Ignorance of April tax changes demonstrated among self-employed.

Half unaware of IR35.

More than half (57 per cent) of self-employed people don’t know what IR35 is according to research from FreeAgent. At the same time 30 per cent would like to see IR35 legislation for the private sector dropped and only 12.9 per cent want to retain the legislation.

The legislation, which has been heavily criticised by tax experts and the business community as being poorly conceived, badly implemented by HMRC and causing unnecessary costs and hardships for genuine small businesses, has not been well communicated to self-employed people. Tax experts have predicted that IR35 could reduce a worker’s net income by up to 25 per cent and Chancellor of the Exchequer, Sajid Javid, recently announced the Conservative Party’s plan to review IR35.

Confirming that tax laws for small businesses are complex, when asked what they’d like to see on the new government’s agenda, 44.5 per cent of respondents stated they would like to see the UK tax code simplified for small businesses and over half (56 per cent) of self-employed workers in the UK want the new government to cut taxes for small business.

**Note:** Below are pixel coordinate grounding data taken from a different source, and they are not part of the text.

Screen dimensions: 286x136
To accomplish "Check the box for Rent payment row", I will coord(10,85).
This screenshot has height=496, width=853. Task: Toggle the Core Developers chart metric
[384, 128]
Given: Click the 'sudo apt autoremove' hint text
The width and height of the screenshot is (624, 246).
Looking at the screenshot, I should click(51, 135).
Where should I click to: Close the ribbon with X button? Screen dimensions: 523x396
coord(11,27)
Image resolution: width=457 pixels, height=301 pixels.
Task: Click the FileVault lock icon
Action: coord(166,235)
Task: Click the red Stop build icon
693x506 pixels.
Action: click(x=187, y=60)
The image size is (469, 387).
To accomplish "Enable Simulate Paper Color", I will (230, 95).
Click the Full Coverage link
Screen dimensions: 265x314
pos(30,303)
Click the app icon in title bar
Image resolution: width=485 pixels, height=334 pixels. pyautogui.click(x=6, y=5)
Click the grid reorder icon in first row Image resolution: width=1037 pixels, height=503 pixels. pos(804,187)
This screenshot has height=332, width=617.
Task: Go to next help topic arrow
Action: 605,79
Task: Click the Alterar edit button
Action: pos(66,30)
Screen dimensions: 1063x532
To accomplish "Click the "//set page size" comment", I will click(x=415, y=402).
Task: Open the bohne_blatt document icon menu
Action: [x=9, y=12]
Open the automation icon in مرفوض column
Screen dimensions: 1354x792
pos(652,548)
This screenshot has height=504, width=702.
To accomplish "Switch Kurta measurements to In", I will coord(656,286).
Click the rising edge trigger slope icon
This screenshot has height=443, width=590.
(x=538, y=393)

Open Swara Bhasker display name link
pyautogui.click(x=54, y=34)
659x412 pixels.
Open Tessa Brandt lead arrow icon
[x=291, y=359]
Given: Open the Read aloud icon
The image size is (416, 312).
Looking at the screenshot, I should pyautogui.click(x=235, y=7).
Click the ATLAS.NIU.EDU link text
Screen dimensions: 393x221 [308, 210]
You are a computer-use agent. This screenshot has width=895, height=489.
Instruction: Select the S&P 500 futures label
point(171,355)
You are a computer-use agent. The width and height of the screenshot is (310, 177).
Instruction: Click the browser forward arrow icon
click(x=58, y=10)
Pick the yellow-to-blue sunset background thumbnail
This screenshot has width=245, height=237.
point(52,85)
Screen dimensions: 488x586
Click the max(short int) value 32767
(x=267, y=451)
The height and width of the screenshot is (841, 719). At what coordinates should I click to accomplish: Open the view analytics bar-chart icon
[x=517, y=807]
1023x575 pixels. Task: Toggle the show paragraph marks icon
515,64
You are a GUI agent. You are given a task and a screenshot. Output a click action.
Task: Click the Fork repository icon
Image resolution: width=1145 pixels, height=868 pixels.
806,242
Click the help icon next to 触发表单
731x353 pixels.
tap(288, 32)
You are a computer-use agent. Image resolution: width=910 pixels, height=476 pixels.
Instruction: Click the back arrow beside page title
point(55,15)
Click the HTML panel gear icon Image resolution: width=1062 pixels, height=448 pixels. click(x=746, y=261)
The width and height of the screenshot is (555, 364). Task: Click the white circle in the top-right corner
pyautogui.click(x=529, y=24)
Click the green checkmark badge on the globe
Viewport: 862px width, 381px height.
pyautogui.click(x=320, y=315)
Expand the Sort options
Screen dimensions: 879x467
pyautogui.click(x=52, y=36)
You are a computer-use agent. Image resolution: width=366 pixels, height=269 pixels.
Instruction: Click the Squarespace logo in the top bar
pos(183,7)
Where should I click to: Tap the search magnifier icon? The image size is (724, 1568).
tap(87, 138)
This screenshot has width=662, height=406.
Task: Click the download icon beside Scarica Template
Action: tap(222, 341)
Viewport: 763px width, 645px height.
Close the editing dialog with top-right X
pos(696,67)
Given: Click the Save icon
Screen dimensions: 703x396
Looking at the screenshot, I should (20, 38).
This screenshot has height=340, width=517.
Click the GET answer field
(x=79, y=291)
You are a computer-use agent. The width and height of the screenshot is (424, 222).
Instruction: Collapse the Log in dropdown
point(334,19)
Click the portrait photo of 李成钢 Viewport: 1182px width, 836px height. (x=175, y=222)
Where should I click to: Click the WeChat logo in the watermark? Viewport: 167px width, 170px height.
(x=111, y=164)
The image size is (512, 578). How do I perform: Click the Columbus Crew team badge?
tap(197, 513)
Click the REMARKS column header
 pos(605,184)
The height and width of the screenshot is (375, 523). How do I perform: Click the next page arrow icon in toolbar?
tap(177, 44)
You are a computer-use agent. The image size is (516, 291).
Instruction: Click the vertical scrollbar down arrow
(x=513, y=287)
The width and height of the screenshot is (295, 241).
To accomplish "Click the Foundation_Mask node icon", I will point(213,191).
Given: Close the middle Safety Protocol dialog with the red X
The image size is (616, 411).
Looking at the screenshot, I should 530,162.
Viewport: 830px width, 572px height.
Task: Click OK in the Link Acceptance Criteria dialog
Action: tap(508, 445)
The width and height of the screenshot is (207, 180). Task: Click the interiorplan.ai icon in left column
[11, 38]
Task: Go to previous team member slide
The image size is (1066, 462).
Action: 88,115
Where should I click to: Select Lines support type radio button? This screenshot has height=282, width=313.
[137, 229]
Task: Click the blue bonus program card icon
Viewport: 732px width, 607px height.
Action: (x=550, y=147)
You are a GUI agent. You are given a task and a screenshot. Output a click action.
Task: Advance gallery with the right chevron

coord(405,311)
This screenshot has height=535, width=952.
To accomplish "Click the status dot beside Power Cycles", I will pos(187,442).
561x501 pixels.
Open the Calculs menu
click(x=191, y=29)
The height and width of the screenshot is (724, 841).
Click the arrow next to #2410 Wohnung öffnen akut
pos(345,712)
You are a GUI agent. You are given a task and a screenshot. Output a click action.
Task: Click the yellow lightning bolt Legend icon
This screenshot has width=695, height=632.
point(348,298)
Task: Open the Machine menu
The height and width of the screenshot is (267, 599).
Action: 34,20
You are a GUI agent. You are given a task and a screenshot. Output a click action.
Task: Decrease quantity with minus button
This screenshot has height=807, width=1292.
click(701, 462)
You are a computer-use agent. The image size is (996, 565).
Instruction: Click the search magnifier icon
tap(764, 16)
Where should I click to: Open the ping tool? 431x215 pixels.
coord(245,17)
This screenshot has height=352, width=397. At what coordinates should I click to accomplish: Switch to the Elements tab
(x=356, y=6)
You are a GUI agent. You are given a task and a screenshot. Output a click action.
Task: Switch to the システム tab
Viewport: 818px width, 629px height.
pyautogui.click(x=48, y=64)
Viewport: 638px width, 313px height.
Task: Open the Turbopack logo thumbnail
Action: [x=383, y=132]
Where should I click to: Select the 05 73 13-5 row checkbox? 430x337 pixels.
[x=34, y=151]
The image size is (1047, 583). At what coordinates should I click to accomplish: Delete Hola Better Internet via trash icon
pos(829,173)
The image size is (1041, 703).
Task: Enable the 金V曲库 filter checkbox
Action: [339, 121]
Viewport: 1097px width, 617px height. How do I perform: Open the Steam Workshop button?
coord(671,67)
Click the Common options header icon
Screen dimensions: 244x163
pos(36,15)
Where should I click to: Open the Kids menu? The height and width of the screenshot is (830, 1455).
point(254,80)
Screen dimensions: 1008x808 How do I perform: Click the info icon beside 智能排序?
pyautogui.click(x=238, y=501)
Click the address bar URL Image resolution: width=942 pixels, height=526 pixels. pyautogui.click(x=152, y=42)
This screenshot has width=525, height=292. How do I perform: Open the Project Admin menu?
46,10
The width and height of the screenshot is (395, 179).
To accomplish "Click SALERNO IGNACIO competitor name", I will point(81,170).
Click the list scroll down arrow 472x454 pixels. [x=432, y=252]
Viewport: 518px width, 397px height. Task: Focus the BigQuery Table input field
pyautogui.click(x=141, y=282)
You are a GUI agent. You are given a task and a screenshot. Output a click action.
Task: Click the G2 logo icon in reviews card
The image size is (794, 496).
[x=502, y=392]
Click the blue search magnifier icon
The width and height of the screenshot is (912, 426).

Ed Molyneux, CEO and co-founder of FreeAgent, said: “It is almost unbelievable that IR35, which has a massive impact on self-employed people, is unbeknown to many of them. Despite this, I can’t help but feel the shock is dulled by the expectation provoked by notoriously poor government communication.

“The revelation that less than half of self-employed people even know what IR35 is reveals a deeper problem – a vacuum of conveyance of important information between the government and small businesses,” he added. “The need for a more informed UK small business nation extends beyond IR35 and applies to other regulations which, at the end of the day, can make or break small businesses.”

Molyneux suggests that when the government reviews the IR35 legislation in the coming weeks, it keeps small businesses and self employed people at the heart of the decision: “This is a delicate state and nonchalant decisions made without clear communication to those most affected is simply not acceptable,” he said.